▸ What to work on
Word for word, restate all of the entries.

▸ Data for review
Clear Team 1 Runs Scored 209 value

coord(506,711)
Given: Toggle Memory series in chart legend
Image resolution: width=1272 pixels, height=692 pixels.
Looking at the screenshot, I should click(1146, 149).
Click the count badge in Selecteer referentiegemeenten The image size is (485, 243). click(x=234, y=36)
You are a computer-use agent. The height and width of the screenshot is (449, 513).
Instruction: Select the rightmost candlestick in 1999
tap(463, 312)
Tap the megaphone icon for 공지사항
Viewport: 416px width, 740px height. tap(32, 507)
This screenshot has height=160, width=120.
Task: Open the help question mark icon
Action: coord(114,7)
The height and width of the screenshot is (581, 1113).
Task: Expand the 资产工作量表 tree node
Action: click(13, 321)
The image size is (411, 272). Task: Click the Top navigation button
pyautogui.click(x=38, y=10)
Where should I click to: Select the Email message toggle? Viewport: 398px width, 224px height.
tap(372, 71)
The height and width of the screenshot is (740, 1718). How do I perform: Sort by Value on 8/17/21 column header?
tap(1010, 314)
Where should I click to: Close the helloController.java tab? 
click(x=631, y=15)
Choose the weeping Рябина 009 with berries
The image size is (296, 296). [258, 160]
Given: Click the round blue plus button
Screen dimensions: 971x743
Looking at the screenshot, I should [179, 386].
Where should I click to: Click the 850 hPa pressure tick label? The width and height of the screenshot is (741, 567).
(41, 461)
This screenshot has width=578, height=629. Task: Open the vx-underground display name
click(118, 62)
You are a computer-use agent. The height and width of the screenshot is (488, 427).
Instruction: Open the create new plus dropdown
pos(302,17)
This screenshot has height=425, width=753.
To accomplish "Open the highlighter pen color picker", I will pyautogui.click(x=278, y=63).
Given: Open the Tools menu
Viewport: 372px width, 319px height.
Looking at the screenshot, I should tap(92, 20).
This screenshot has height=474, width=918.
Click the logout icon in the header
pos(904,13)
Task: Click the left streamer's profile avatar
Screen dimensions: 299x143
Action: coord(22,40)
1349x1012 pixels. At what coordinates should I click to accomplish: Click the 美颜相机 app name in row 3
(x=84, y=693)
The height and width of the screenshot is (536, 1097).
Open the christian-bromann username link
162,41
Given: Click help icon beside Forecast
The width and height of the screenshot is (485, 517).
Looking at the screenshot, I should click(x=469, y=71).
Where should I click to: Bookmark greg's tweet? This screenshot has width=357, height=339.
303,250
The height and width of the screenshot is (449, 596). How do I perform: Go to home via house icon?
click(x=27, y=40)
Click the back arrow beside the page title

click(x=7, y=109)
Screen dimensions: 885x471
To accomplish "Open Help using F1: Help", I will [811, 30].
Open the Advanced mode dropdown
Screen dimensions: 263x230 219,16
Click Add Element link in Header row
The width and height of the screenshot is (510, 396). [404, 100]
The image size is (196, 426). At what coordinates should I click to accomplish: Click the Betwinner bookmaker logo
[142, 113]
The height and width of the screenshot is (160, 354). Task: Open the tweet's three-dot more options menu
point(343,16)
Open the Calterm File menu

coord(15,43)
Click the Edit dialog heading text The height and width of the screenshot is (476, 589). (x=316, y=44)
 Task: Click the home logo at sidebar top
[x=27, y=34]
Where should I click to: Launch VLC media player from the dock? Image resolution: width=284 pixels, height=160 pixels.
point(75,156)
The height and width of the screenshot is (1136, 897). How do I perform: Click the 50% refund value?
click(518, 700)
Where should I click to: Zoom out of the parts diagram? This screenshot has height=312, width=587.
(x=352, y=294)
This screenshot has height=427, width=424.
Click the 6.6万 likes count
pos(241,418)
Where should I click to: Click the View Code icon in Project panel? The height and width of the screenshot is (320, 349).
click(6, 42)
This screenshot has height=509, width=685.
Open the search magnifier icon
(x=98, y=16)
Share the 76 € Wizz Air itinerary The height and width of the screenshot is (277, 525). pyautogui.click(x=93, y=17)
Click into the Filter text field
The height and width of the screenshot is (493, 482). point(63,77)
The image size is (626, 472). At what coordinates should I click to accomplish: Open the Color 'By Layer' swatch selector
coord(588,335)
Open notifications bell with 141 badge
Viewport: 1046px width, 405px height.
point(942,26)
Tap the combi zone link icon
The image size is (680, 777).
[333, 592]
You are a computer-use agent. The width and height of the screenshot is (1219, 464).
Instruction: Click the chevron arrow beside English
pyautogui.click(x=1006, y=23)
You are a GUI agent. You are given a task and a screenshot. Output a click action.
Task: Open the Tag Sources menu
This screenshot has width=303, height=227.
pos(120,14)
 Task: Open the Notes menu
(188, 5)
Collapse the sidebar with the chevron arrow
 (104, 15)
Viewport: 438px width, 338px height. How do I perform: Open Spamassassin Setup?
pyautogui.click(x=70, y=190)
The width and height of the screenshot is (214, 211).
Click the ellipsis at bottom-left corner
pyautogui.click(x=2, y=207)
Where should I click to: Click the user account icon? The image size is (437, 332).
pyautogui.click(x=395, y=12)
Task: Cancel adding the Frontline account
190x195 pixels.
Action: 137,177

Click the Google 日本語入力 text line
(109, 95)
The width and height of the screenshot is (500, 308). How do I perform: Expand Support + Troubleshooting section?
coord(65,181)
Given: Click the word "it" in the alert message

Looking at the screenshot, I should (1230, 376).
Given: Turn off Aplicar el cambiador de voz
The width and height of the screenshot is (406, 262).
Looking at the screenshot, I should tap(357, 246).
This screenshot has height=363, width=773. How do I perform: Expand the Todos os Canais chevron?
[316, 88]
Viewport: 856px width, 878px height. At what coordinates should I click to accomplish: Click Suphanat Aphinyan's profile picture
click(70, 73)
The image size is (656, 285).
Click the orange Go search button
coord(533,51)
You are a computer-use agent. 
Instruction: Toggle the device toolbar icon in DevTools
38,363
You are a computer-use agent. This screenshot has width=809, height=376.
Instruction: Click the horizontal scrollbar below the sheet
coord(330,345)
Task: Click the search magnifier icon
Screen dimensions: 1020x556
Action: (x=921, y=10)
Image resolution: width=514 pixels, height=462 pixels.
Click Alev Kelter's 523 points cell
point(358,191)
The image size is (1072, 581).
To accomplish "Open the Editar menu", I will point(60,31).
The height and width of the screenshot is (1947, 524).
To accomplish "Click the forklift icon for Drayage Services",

▸ The completed task
Clear Team 1 Runs Scored 209 value

coord(506,711)
Given: Toggle Memory series in chart legend
Image resolution: width=1272 pixels, height=692 pixels.
Looking at the screenshot, I should click(1146, 149).
Click the count badge in Selecteer referentiegemeenten The image size is (485, 243). click(x=234, y=36)
You are a computer-use agent. The height and width of the screenshot is (449, 513).
Instruction: Select the rightmost candlestick in 1999
tap(463, 312)
Tap the megaphone icon for 공지사항
Viewport: 416px width, 740px height. tap(32, 507)
This screenshot has height=160, width=120.
Task: Open the help question mark icon
Action: coord(114,7)
The height and width of the screenshot is (581, 1113).
Task: Expand the 资产工作量表 tree node
Action: click(13, 321)
The image size is (411, 272). Task: Click the Top navigation button
pyautogui.click(x=38, y=10)
Where should I click to: Select the Email message toggle? Viewport: 398px width, 224px height.
tap(372, 71)
The height and width of the screenshot is (740, 1718). How do I perform: Sort by Value on 8/17/21 column header?
tap(1010, 314)
Where should I click to: Close the helloController.java tab? 
click(x=631, y=15)
Choose the weeping Рябина 009 with berries
The image size is (296, 296). [258, 160]
Given: Click the round blue plus button
Screen dimensions: 971x743
Looking at the screenshot, I should [179, 386].
Where should I click to: Click the 850 hPa pressure tick label? The width and height of the screenshot is (741, 567).
(41, 461)
This screenshot has width=578, height=629. Task: Open the vx-underground display name
click(118, 62)
You are a computer-use agent. The height and width of the screenshot is (488, 427).
Instruction: Open the create new plus dropdown
pos(302,17)
This screenshot has height=425, width=753.
To accomplish "Open the highlighter pen color picker", I will pyautogui.click(x=278, y=63).
Given: Open the Tools menu
Viewport: 372px width, 319px height.
Looking at the screenshot, I should tap(92, 20).
This screenshot has height=474, width=918.
Click the logout icon in the header
pos(904,13)
Task: Click the left streamer's profile avatar
Screen dimensions: 299x143
Action: coord(22,40)
1349x1012 pixels. At what coordinates should I click to accomplish: Click the 美颜相机 app name in row 3
(x=84, y=693)
The height and width of the screenshot is (536, 1097).
Open the christian-bromann username link
162,41
Given: Click help icon beside Forecast
The width and height of the screenshot is (485, 517).
Looking at the screenshot, I should click(x=469, y=71).
Where should I click to: Bookmark greg's tweet? This screenshot has width=357, height=339.
303,250
The height and width of the screenshot is (449, 596). How do I perform: Go to home via house icon?
click(x=27, y=40)
Click the back arrow beside the page title

click(x=7, y=109)
Screen dimensions: 885x471
To accomplish "Open Help using F1: Help", I will [811, 30].
Open the Advanced mode dropdown
Screen dimensions: 263x230 219,16
Click Add Element link in Header row
The width and height of the screenshot is (510, 396). [404, 100]
The image size is (196, 426). At what coordinates should I click to accomplish: Click the Betwinner bookmaker logo
[142, 113]
The height and width of the screenshot is (160, 354). Task: Open the tweet's three-dot more options menu
point(343,16)
Open the Calterm File menu

coord(15,43)
Click the Edit dialog heading text The height and width of the screenshot is (476, 589). (x=316, y=44)
 Task: Click the home logo at sidebar top
[x=27, y=34]
Where should I click to: Launch VLC media player from the dock? Image resolution: width=284 pixels, height=160 pixels.
point(75,156)
The height and width of the screenshot is (1136, 897). How do I perform: Click the 50% refund value?
click(518, 700)
Where should I click to: Zoom out of the parts diagram? This screenshot has height=312, width=587.
(x=352, y=294)
This screenshot has height=427, width=424.
Click the 6.6万 likes count
pos(241,418)
Where should I click to: Click the View Code icon in Project panel? The height and width of the screenshot is (320, 349).
click(6, 42)
This screenshot has height=509, width=685.
Open the search magnifier icon
(x=98, y=16)
Share the 76 € Wizz Air itinerary The height and width of the screenshot is (277, 525). pyautogui.click(x=93, y=17)
Click into the Filter text field
The height and width of the screenshot is (493, 482). point(63,77)
The image size is (626, 472). At what coordinates should I click to accomplish: Open the Color 'By Layer' swatch selector
coord(588,335)
Open notifications bell with 141 badge
Viewport: 1046px width, 405px height.
point(942,26)
Tap the combi zone link icon
The image size is (680, 777).
[333, 592]
You are a computer-use agent. The width and height of the screenshot is (1219, 464).
Instruction: Click the chevron arrow beside English
pyautogui.click(x=1006, y=23)
You are a GUI agent. You are given a task and a screenshot. Output a click action.
Task: Open the Tag Sources menu
This screenshot has width=303, height=227.
pos(120,14)
 Task: Open the Notes menu
(188, 5)
Collapse the sidebar with the chevron arrow
 (104, 15)
Viewport: 438px width, 338px height. How do I perform: Open Spamassassin Setup?
pyautogui.click(x=70, y=190)
The width and height of the screenshot is (214, 211).
Click the ellipsis at bottom-left corner
pyautogui.click(x=2, y=207)
Where should I click to: Click the user account icon? The image size is (437, 332).
pyautogui.click(x=395, y=12)
Task: Cancel adding the Frontline account
190x195 pixels.
Action: 137,177

Click the Google 日本語入力 text line
(109, 95)
The width and height of the screenshot is (500, 308). How do I perform: Expand Support + Troubleshooting section?
coord(65,181)
Given: Click the word "it" in the alert message

Looking at the screenshot, I should (1230, 376).
Given: Turn off Aplicar el cambiador de voz
The width and height of the screenshot is (406, 262).
Looking at the screenshot, I should tap(357, 246).
This screenshot has height=363, width=773. How do I perform: Expand the Todos os Canais chevron?
[316, 88]
Viewport: 856px width, 878px height. At what coordinates should I click to accomplish: Click Suphanat Aphinyan's profile picture
click(70, 73)
The image size is (656, 285).
Click the orange Go search button
coord(533,51)
You are a computer-use agent. 
Instruction: Toggle the device toolbar icon in DevTools
38,363
You are a computer-use agent. This screenshot has width=809, height=376.
Instruction: Click the horizontal scrollbar below the sheet
coord(330,345)
Task: Click the search magnifier icon
Screen dimensions: 1020x556
Action: (x=921, y=10)
Image resolution: width=514 pixels, height=462 pixels.
Click Alev Kelter's 523 points cell
point(358,191)
The image size is (1072, 581).
To accomplish "Open the Editar menu", I will point(60,31).
The height and width of the screenshot is (1947, 524).
To accomplish "Click the forklift icon for Drayage Services",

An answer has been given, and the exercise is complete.